Posted November 12th, 2010
This is one in a series of blog posts by NYU-Poly President Jerry M. Hultin for The Economist’s new Ideas Economy website.
Last week I stood in an empty field on the outskirts of Nanjing, China, watching earthmovers level the ground for a new innovation and research park. This field is adjacent to Nanjing’s mammoth new university city in Xian-Lin, already filled with more than 100,000 students on a shared campus inhabited by 10 Chinese colleges and universities. The earthmover’s objective: flatten the land. Our objective: add spikes of vitality and creativity to encourage young Chinese students to create domestic products and services that will improve life for China’s one billion people.
The scene was reminiscent of childhood excursions with my father, just two years after his release from German prison camp at the end of World War II. We were in the empty fields of Michigan State College of Agriculture and Applied Science, helping park cars in return for free entry into its fabled football games. His return from war, along with that of fellow veterans, marked the beginning of America’s surge as a global economy. Within 10 years, those empty Michigan fields were filled with classrooms and research centers that stoked the U.S. economy for 50 years. Of course Michigan now reels under unemployment officially tagged at over 13 percent, but which my high school classmates tell me most likely exceeds 20 percent.

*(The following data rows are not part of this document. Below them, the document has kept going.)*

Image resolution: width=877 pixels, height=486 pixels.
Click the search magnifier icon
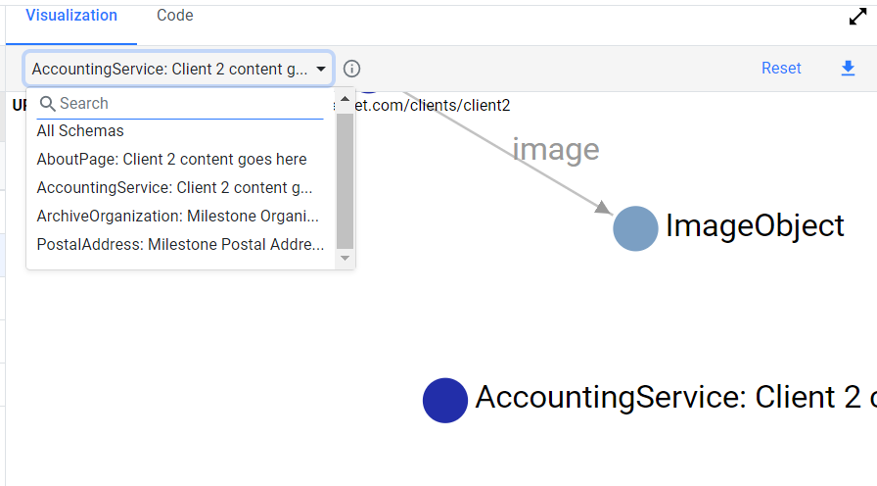48,104
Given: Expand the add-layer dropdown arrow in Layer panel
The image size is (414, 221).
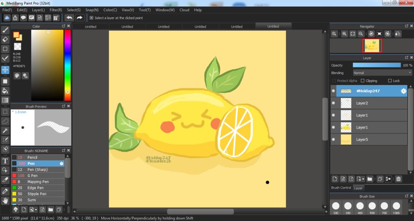Looking at the screenshot, I should [x=363, y=179].
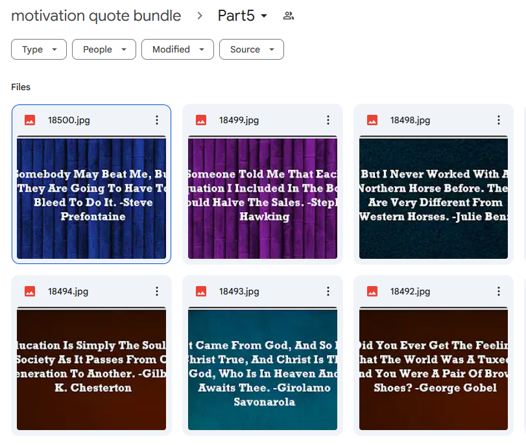Select the Stephen Hawking quote thumbnail
The image size is (526, 445).
(263, 197)
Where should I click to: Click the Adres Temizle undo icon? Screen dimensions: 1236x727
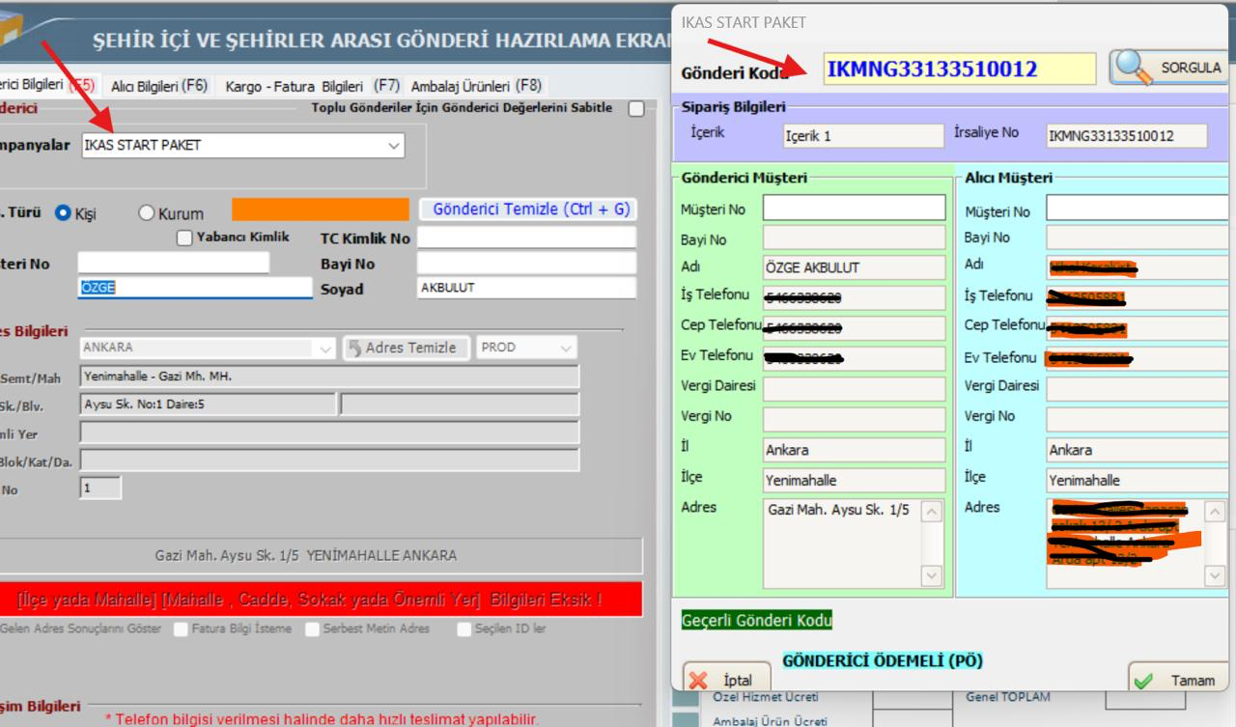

As the post-WWII economic miracle began to sweep across Michigan and the United States, a bright young student named Chung Kun-Mo arrived from South Korea to seek a doctorate in physics at what was by then called Michigan State University. Ten days ago, I was in Dr. Chung's office in Seoul as he recounted how, while studying at MSU, he was befriended by its president, John Hannah, who a few years later became Richard Nixon’s head of the Agency for International Development. Hannah, seeking to infuse South Korea with an innovation economy, rustled together $6 million and tracked down Chung, who was then teaching at my current home, Polytechnic Institute of New York University (NYU-Poly), and challenged him to return to Korea and use this $6 million to create the Korean Institute of Advanced Science and Technology.